E’ il rom di 29 anni, sempre secondo le motivazioni, a «svolgere il ruolo centrale», a «organizzare la spedizione» e a piombare in piazza dei Grue a bordo di una Fiat 500 insieme ad Angelo e ad Antonio mentre Luigi e Domenico si erano mossi su uno scooter. I cinque sapevano dove si trovavano i “Gemelloni”, ricorda il giudice, e irrompono nella casa di un tifoso in via Polacchi alla ricerca «degli obiettivi» rappresentati «indifferentemente dai gemelli Antonio e Domenico». Massimo scende dall’auto impugnando una pistola «con cui esplode due colpi» diretti ad altre due persone che riescono a fuggire e poi, insieme agli altri Ciarelli, irrompe nella casa.
«Volontà di uccidere». Nella fuga Domenico Rigante si nasconde sotto al tavolo e viene «brutalizzato», pestato con il casco fino a quando, nonostante il giovane implorasse di avere una figlia di pochi mesi, «Ciarelli spara puntando l’arma sulla zona sopra glutea e provocandone, poco dopo, la morte». Commenta ancora il giudice: «La modalità dell’aggressione denota la piena coscienza e volontà dell’imputato di realizzare, quantomeno in termini alternativi, il decesso di Rigante». Se Massimo è il rom che è stato condannato con l’accusa di omicidio volontario premeditato, i suoi parenti sono stati condannati per omicidio volontario perché «hanno condiviso le motivazione di Ciarelli».

Record estratti:
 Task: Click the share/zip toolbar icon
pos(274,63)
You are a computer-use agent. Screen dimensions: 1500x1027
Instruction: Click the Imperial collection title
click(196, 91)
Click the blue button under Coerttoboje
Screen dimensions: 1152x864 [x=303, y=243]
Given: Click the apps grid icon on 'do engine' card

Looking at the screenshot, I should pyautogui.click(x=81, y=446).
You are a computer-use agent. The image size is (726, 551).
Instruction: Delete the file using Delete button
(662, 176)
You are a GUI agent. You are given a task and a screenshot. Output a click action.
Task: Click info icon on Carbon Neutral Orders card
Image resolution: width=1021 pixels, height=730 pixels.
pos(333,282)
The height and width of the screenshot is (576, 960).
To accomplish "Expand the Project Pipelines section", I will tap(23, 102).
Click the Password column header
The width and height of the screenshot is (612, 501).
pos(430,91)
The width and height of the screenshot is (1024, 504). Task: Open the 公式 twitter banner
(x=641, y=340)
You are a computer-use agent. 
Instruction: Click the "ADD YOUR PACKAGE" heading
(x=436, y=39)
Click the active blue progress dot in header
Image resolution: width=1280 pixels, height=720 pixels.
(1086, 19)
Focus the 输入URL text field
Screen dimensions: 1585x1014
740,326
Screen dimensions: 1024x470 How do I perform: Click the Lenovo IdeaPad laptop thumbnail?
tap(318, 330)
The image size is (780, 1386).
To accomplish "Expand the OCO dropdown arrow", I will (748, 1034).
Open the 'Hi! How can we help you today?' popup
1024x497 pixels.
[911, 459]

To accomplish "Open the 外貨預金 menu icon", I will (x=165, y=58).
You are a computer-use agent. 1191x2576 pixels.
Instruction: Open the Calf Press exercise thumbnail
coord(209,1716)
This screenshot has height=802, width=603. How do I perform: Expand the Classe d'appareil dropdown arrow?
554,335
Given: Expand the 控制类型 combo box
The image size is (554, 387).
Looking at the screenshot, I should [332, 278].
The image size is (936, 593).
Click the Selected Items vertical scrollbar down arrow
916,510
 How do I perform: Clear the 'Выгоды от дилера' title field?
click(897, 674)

### Il compito
Puoi proseguire il testo sulla condanna per l'omicidio di Domenico Rigante, riprendendo subito dopo la sua ultima frase?

### Soluzione
«Non c’è stato razzismo». Nel corso del suo esame il rom aveva raccontato che, al momento di denunciare in questura l’aggressione subìta a Pescara vecchia, era stato trattato con sufficienza dalla polizia che invece aveva solo detto al rom di portare il referto medico. «Non c’è la prova di una deriva razzistica», si legge nelle motivazioni, «né di un atteggiamento omissivo da parte del personale della questura che si è limitato a rimandare al giorno seguente la formalizzazione della querela consentendo a Ciarelli di corredare il suo atto». Nel corso del suo esame, Ciarelli, oltre a gridare al razzismo, aveva anche dato una versione reputata «incoerente e non veritiera». In aula, infatti, Ciarelli – come ricorda la sentenza – aveva detto che quel «colpo era partito inavvertitamente», mentre per il giudice «l’azione è stata pianificata al dettaglio».